> **Exercise prompt**: Format everything in the entries from the line containing "This screenshot has height=329, width=804." down to the line containing "point(430,63)" as a JSON list of strings, one string per line, skipping blank lines. Omit the pictures from your answer.

┌──

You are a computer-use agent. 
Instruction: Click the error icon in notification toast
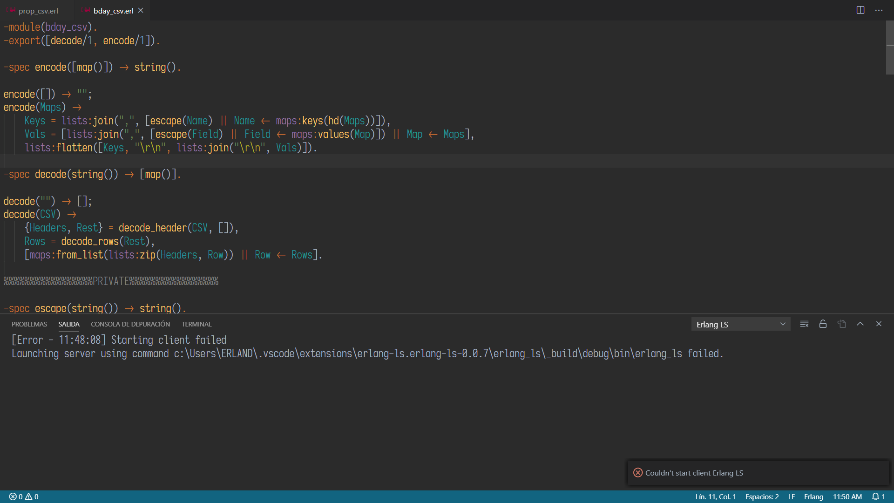tap(637, 473)
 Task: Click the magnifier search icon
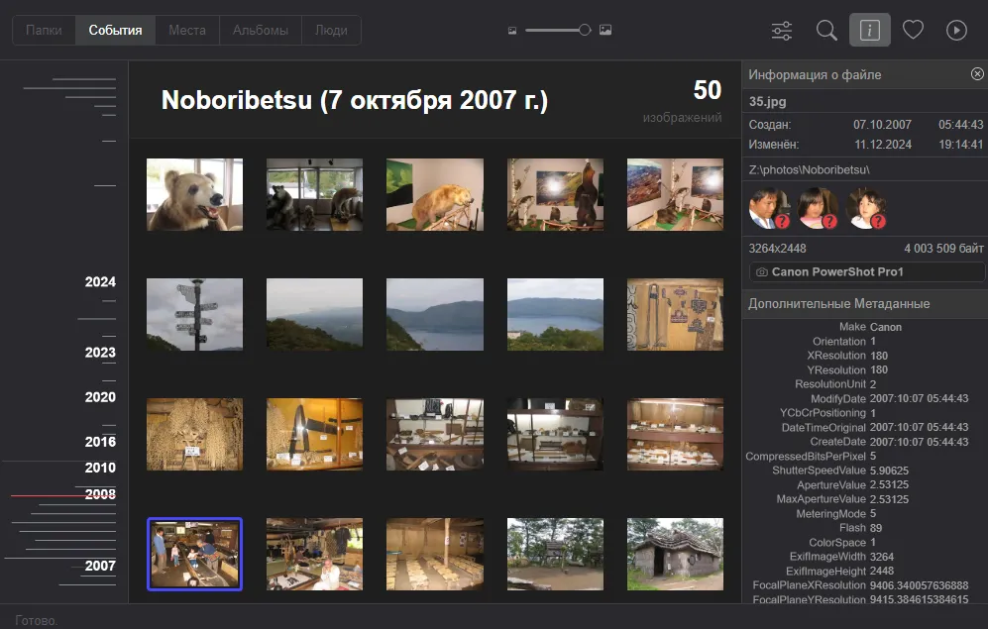(x=826, y=31)
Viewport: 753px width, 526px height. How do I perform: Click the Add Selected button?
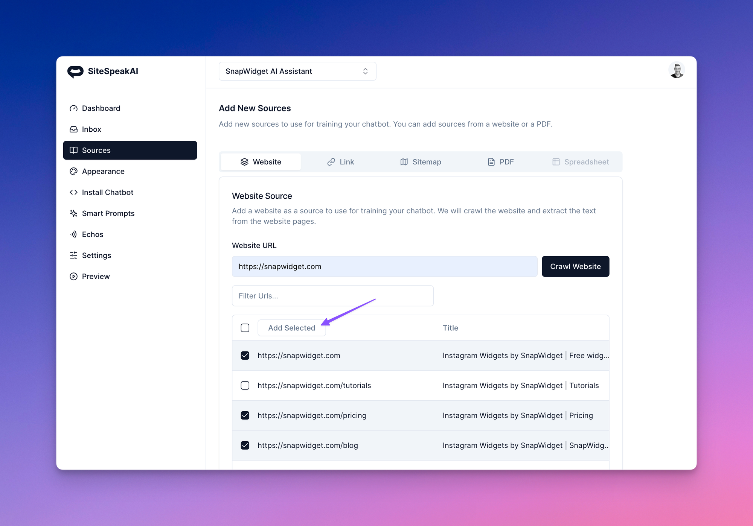tap(291, 328)
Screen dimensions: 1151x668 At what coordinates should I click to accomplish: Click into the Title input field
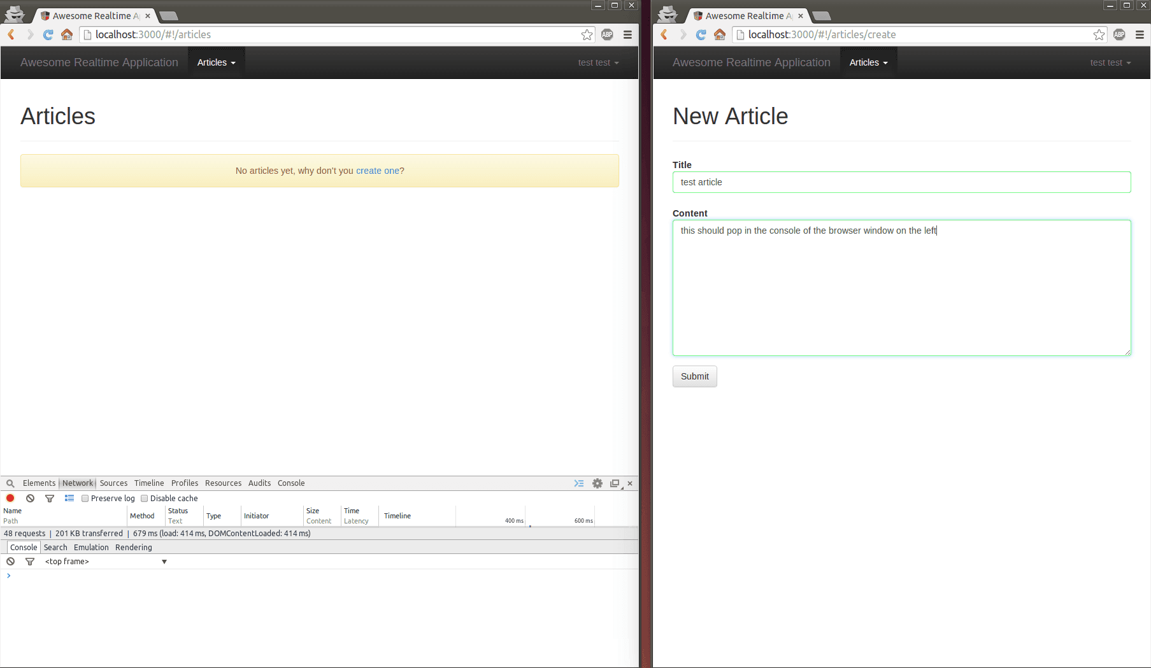point(901,182)
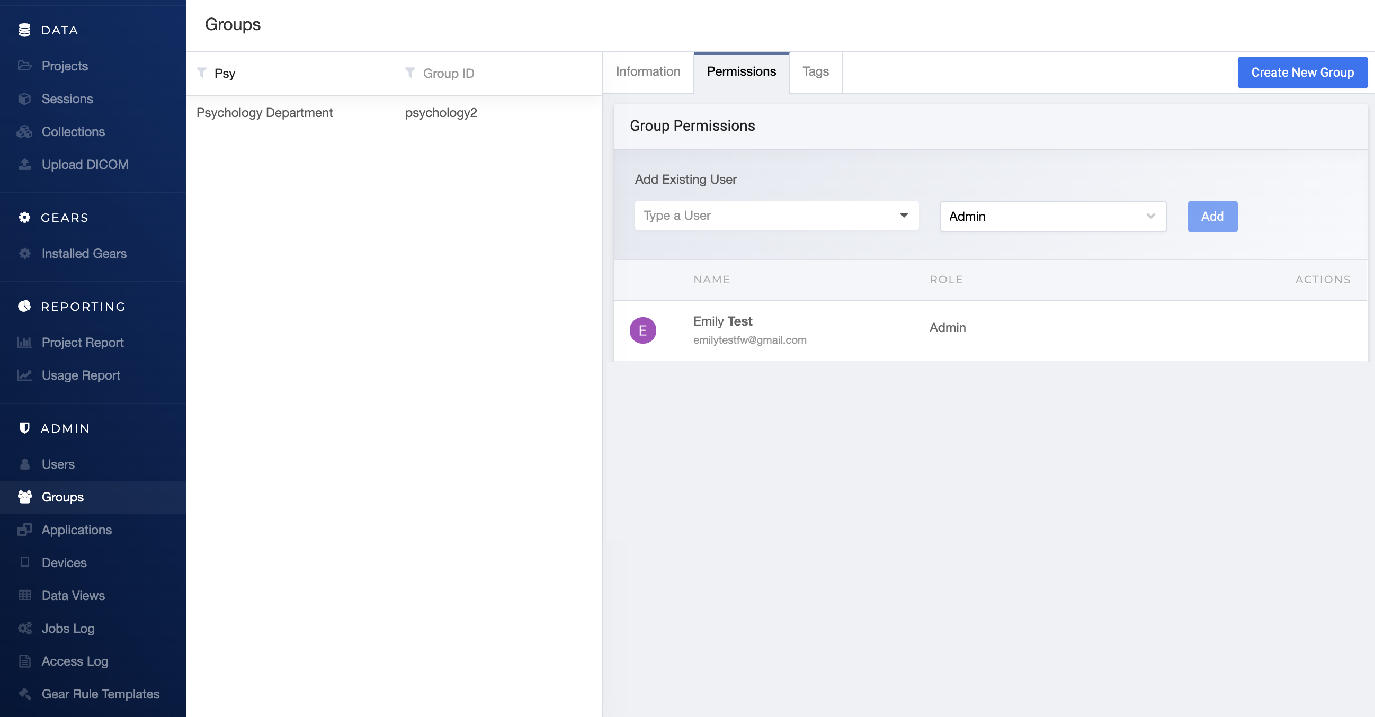This screenshot has width=1375, height=717.
Task: Select the Psychology Department group row
Action: click(264, 113)
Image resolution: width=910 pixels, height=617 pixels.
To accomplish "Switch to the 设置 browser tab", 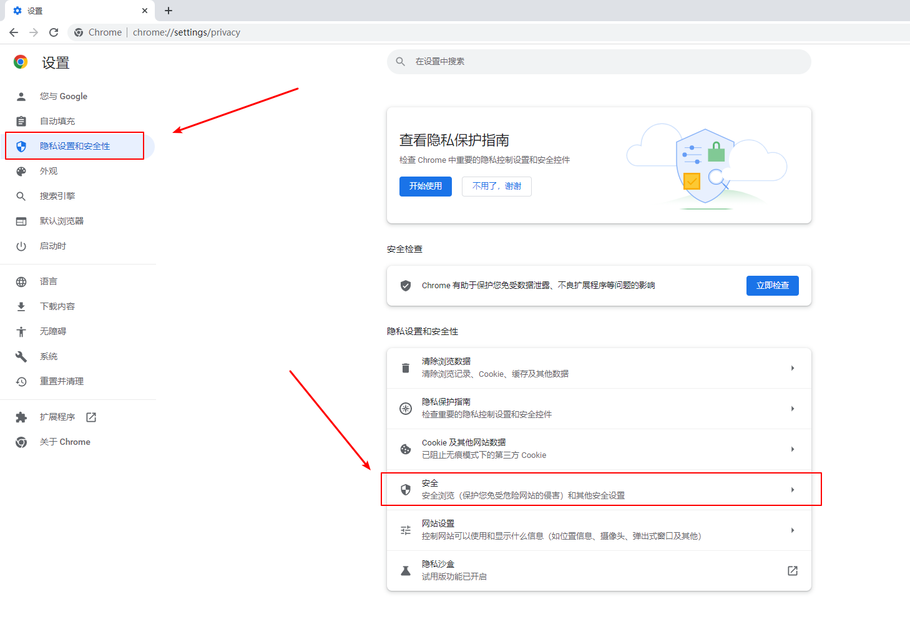I will tap(75, 11).
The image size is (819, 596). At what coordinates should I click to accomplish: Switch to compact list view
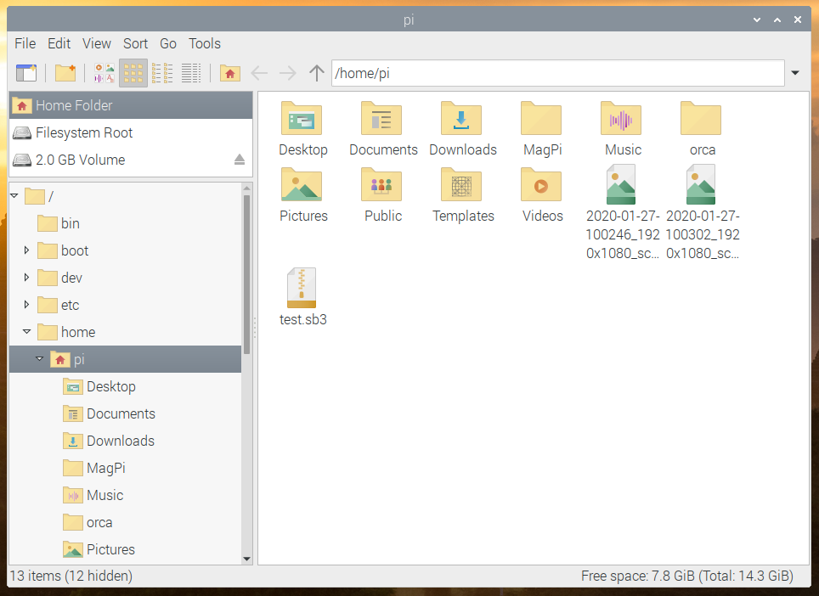pyautogui.click(x=162, y=73)
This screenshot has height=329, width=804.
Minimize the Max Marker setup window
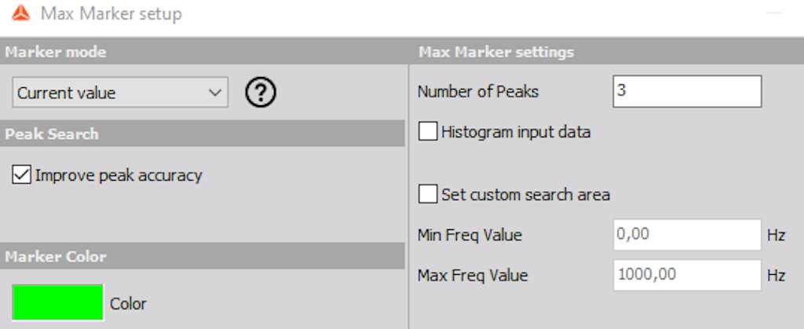773,14
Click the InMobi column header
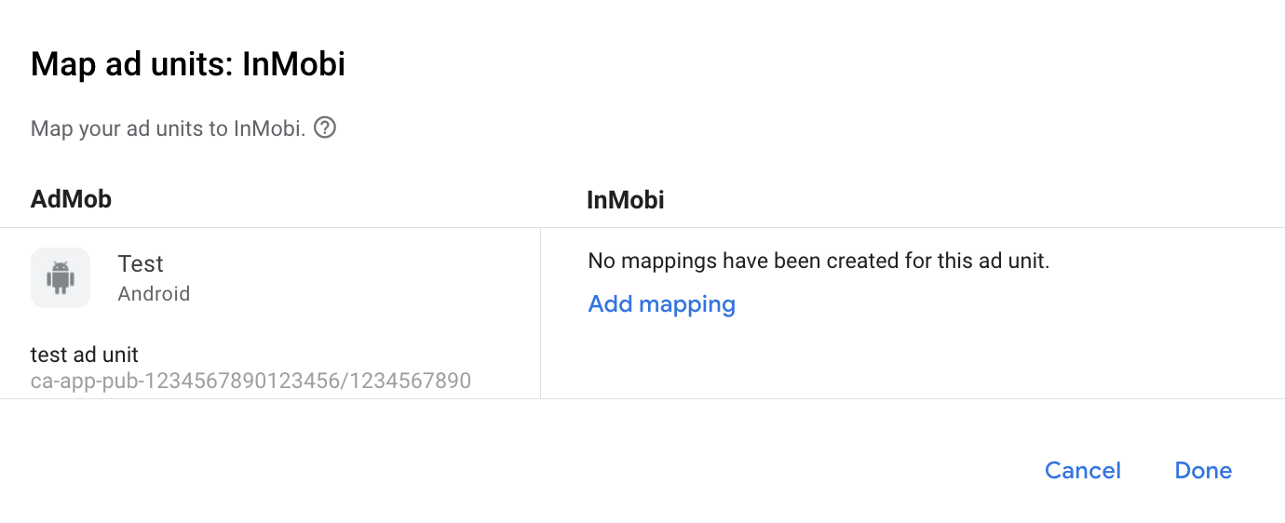1285x523 pixels. [625, 199]
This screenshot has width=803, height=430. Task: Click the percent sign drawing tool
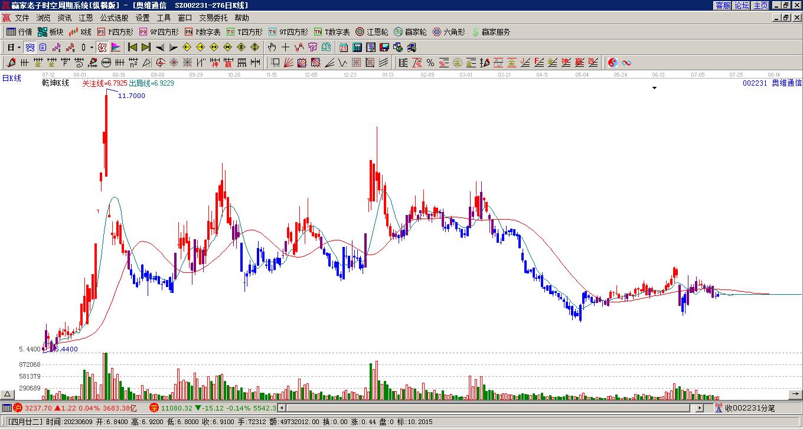point(430,63)
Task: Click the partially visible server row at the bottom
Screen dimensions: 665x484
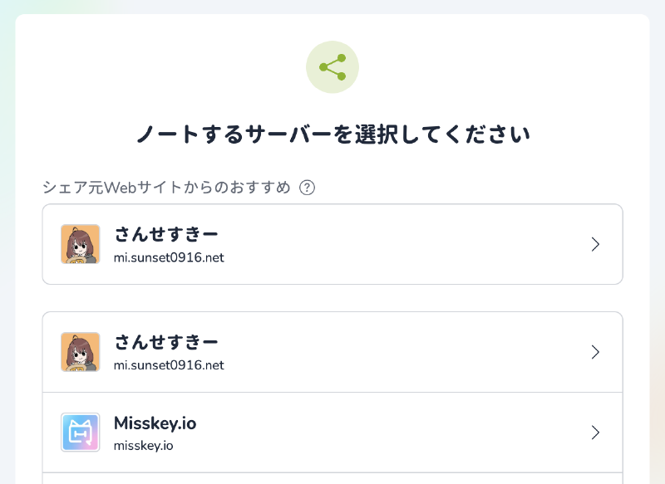Action: point(333,480)
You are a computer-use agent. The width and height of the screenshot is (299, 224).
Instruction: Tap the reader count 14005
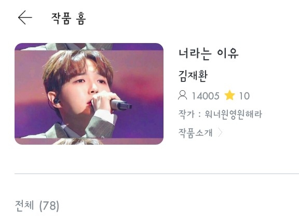tap(206, 96)
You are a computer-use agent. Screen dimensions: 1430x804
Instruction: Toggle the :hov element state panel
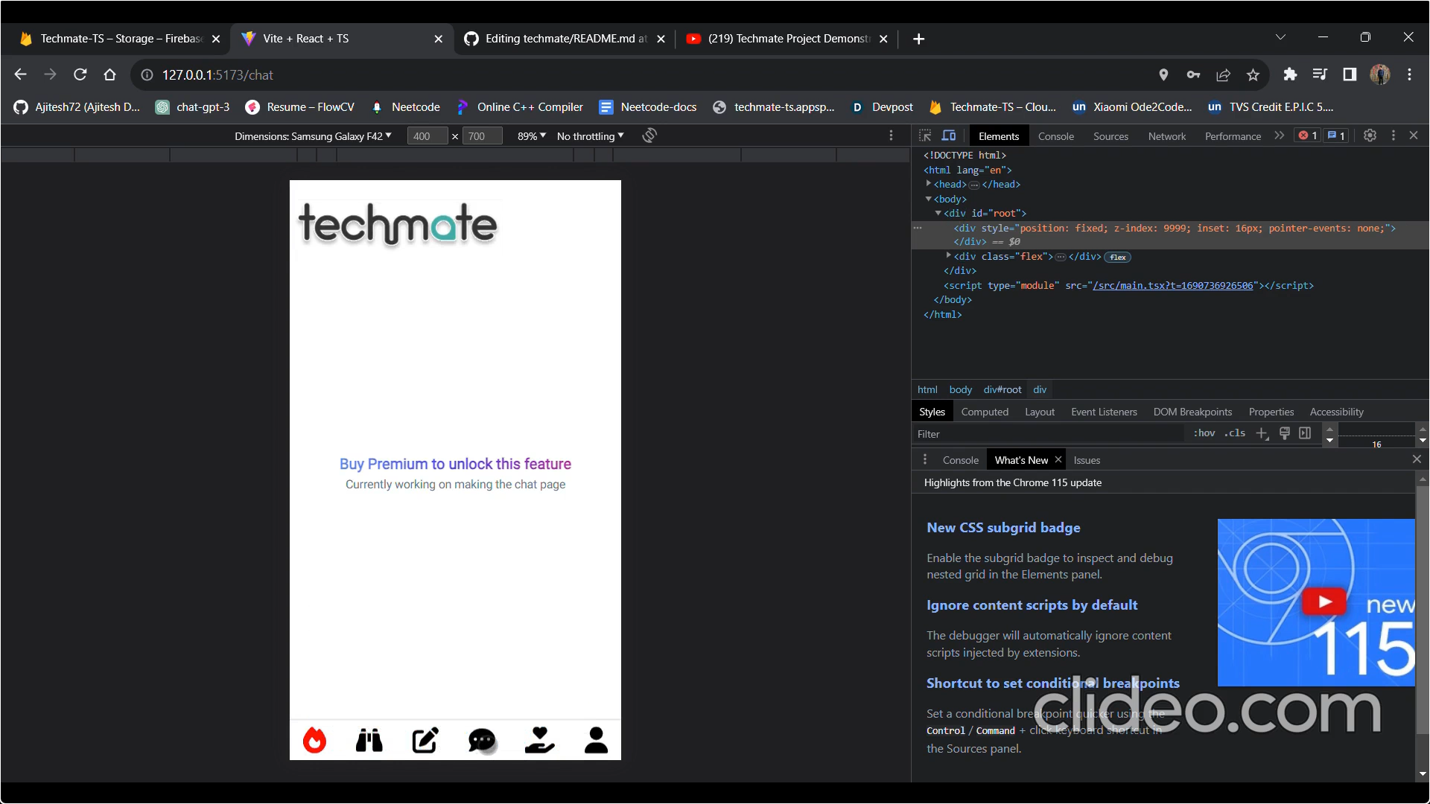tap(1204, 433)
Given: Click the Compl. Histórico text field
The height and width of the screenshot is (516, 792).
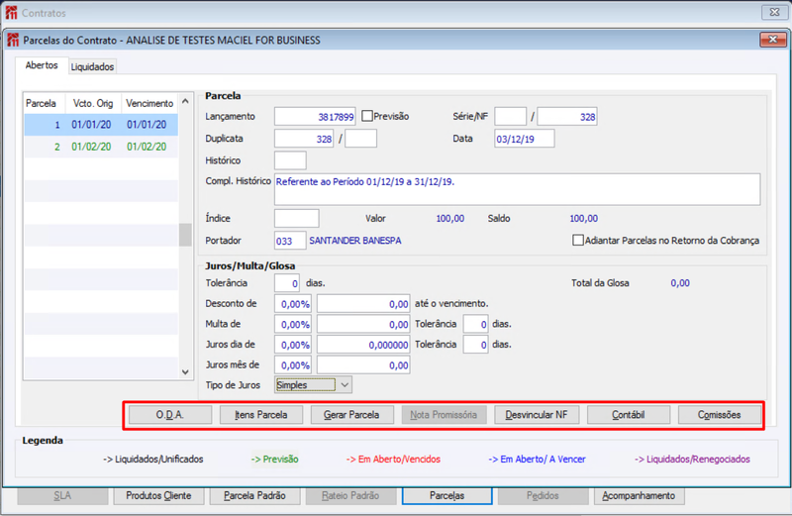Looking at the screenshot, I should pyautogui.click(x=517, y=189).
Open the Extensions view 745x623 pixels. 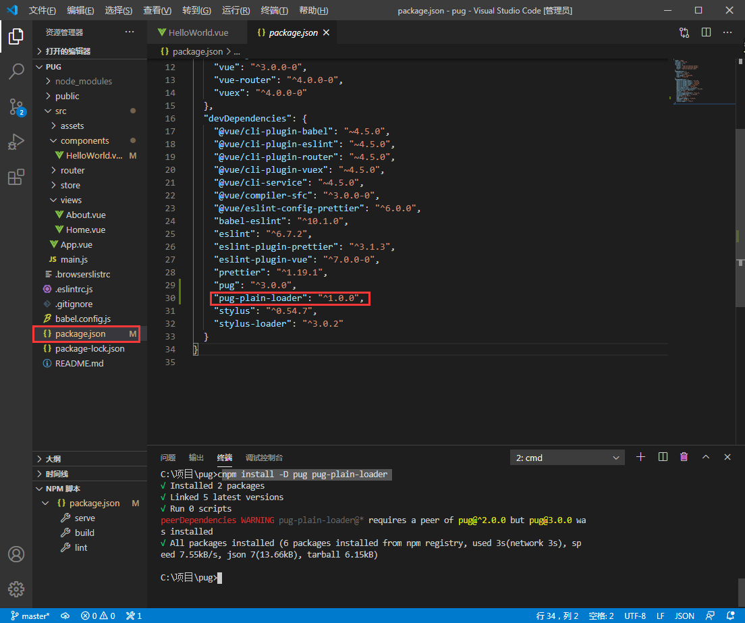16,177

└──

> **Solved exercise**:
[
  "This screenshot has height=329, width=804.",
  "Minimize the Max Marker setup window",
  "773,14",
  "Click the InMobi column header",
  "1285x523 pixels. [625, 199]",
  "This screenshot has width=803, height=430. Task: Click the percent sign drawing tool",
  "point(430,63)"
]